> [What the exercise asks]:
Go through the listing below and reproduce it word for word.

> [The input]:
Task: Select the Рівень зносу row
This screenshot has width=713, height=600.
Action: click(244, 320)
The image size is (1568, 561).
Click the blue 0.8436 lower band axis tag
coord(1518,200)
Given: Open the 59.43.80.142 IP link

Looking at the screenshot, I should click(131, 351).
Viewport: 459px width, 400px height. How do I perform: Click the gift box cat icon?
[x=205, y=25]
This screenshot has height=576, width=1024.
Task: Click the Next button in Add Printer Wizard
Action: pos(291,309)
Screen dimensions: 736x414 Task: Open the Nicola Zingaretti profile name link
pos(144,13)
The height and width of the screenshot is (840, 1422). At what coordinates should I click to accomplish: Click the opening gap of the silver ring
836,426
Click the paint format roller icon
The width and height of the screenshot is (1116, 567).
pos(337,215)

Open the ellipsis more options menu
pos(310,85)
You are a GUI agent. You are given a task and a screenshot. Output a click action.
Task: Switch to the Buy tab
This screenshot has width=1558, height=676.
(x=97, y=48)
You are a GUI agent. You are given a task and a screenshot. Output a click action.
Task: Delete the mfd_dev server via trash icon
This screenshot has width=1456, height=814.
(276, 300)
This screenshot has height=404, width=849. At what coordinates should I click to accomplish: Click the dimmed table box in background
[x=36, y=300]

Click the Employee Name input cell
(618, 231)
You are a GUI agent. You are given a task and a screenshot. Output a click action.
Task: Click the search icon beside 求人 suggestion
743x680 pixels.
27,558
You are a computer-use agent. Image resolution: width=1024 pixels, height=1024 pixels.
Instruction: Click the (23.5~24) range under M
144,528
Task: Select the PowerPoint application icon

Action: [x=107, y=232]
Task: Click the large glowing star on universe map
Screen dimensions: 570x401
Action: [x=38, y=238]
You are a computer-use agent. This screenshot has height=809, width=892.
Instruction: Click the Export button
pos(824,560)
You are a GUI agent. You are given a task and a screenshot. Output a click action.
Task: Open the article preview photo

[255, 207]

> [Answer to the problem]:
Task: Select the Рівень зносу row
This screenshot has width=713, height=600.
Action: click(244, 320)
The image size is (1568, 561).
Click the blue 0.8436 lower band axis tag
coord(1518,200)
Given: Open the 59.43.80.142 IP link

Looking at the screenshot, I should click(131, 351).
Viewport: 459px width, 400px height. How do I perform: Click the gift box cat icon?
[x=205, y=25]
This screenshot has height=576, width=1024.
Task: Click the Next button in Add Printer Wizard
Action: pos(291,309)
Screen dimensions: 736x414 Task: Open the Nicola Zingaretti profile name link
pos(144,13)
The height and width of the screenshot is (840, 1422). At what coordinates should I click to accomplish: Click the opening gap of the silver ring
836,426
Click the paint format roller icon
The width and height of the screenshot is (1116, 567).
pos(337,215)

Open the ellipsis more options menu
pos(310,85)
You are a GUI agent. You are given a task and a screenshot. Output a click action.
Task: Switch to the Buy tab
This screenshot has width=1558, height=676.
(x=97, y=48)
You are a GUI agent. You are given a task and a screenshot. Output a click action.
Task: Delete the mfd_dev server via trash icon
This screenshot has width=1456, height=814.
(276, 300)
This screenshot has height=404, width=849. At what coordinates should I click to accomplish: Click the dimmed table box in background
[x=36, y=300]

Click the Employee Name input cell
(618, 231)
You are a GUI agent. You are given a task and a screenshot. Output a click action.
Task: Click the search icon beside 求人 suggestion
743x680 pixels.
27,558
You are a computer-use agent. Image resolution: width=1024 pixels, height=1024 pixels.
Instruction: Click the (23.5~24) range under M
144,528
Task: Select the PowerPoint application icon

Action: [x=107, y=232]
Task: Click the large glowing star on universe map
Screen dimensions: 570x401
Action: [x=38, y=238]
You are a computer-use agent. This screenshot has height=809, width=892.
Instruction: Click the Export button
pos(824,560)
You are a GUI agent. You are given a task and a screenshot. Output a click action.
Task: Open the article preview photo

[255, 207]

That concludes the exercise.